EXCERPT PROVIDED →
┌──
Thread: troubleshooting 8.1.2

troubleshooting 8.1.2

From

"Ed L."

Date:

11 July 2006, 18:52:13

We have 4 8.1.2 cluster running on an HP-UX 11.23 Itanium, repeatedly
dying with the following log message:

2006-07-11 12:52:27 EDT [21582]    LOG:  received fast shutdown request
2006-07-11 12:52:27 EDT [21591]    LOG:  shutting down
2006-07-11 12:52:27 EDT [21591]    LOG:  database system is shut down
2006-07-11 12:52:27 EDT [21584]    LOG:  logger shutting down

We can't figure out why it is shutting down.  Nobody here is sending
the signal.  We don't have any cron jobs doing that sort of thing.

We've also seen out of memory errors when this first started
happening, though glance had not shown GBL_MEM_UTIL above 90% (with
OS buffer cache max/min percents at 10%/3%).  The box has 64gb of
RAM, so that would seem to mean there was ~6GB of RAM available
when it got the out of memory errors.

Just in case, we shutdown several clusters, and restarted them, and
now even with plentiful memory, they're dying with the same message.

Any ideas?

Ed

Re: troubleshooting 8.1.2

From

"Ed L."

Date:

11 July 2006, 20:59:14

On Tuesday July 11 2006 1:17 pm, Tom Lane wrote:
> "Ed L." <pgsql@bluepolka.net> writes:
> > We have 4 8.1.2 cluster running on an HP-UX 11.23 Itanium,
> > repeatedly dying with the following log message:
> >
> > 2006-07-11 12:52:27 EDT [21582]    LOG:  received fast
> > shutdown request
>
> *Something* is sending SIGINT to the postmaster --- it's
> simply not possible to reach that elog call any other way.
└──
SUPPLIED INFORMATION →
┌──
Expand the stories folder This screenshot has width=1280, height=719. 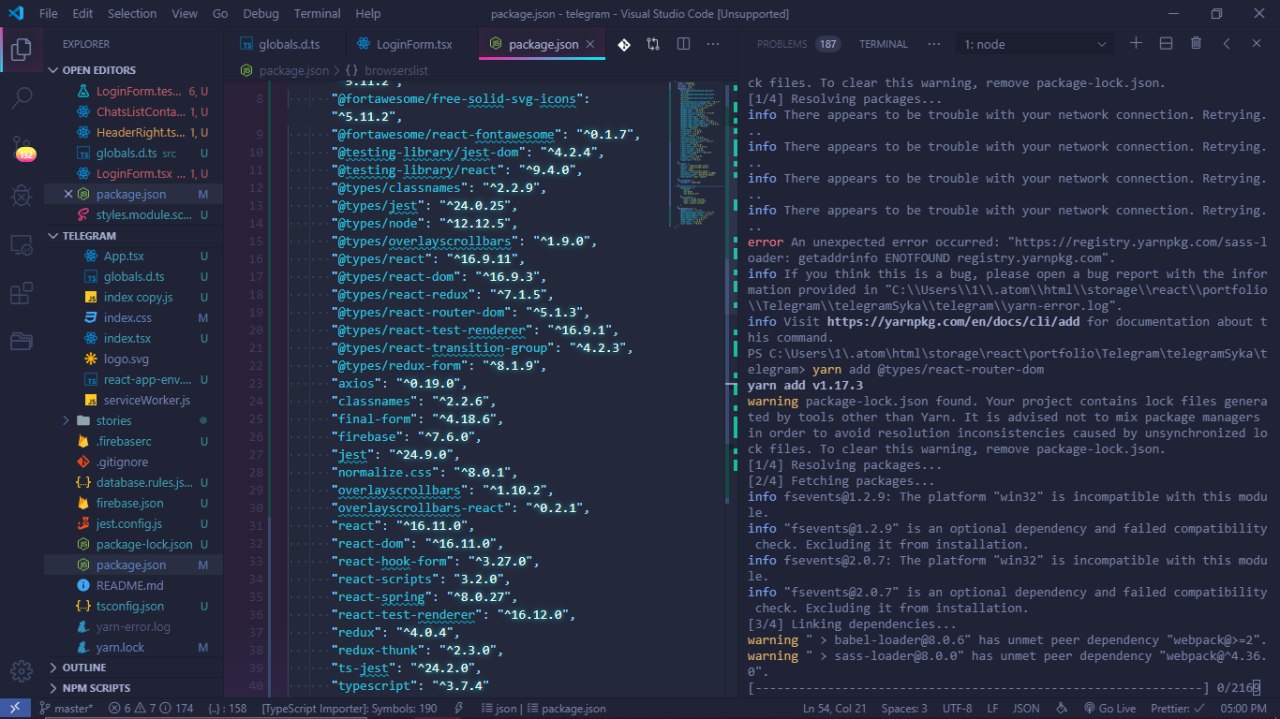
└──
WRITTEN REQUEST 1 → Can you copy out, word for word, the section of the troubleshooting 8.1.2 thread that begins with the words "We can't figure" and ends with "of memory errors."?
WRITTEN REQUEST 2 → Can you carry on the troubleshooting 8.1.2 thread from the point where it stops?

OUTPUT 1 →
We can't figure out why it is shutting down.  Nobody here is sending
the signal.  We don't have any cron jobs doing that sort of thing.

We've also seen out of memory errors when this first started
happening, though glance had not shown GBL_MEM_UTIL above 90% (with
OS buffer cache max/min percents at 10%/3%).  The box has 64gb of
RAM, so that would seem to mean there was ~6GB of RAM available
when it got the out of memory errors.

OUTPUT 2 →
>
> How are you launching the postmaster?  If from a terminal
> window, are you sure it's entirely disconnected from the
> terminal's process group? If not, typing control-C in that
> window could SIGINT the postmaster.

We use a shell function to start the postmaster:

dbstart() {
    pg_ctl start -D $PGDATA -m smart -o "-i -p $PGPORT" -p postmaster
}

We are wondering if our swap space was too small, and when the
swap reservation failed, the OS was sending SIGINT??

Ed

Re: troubleshooting 8.1.2

From

Tom Lane

Date:

11 July 2006, 21:57:11

"Ed L." <pgsql@bluepolka.net> writes:
> We have 4 8.1.2 cluster running on an HP-UX 11.23 Itanium, repeatedly
> dying with the following log message:

> 2006-07-11 12:52:27 EDT [21582]    LOG:  received fast shutdown request

*Something* is sending SIGINT to the postmaster --- it's simply not
possible to reach that elog call any other way.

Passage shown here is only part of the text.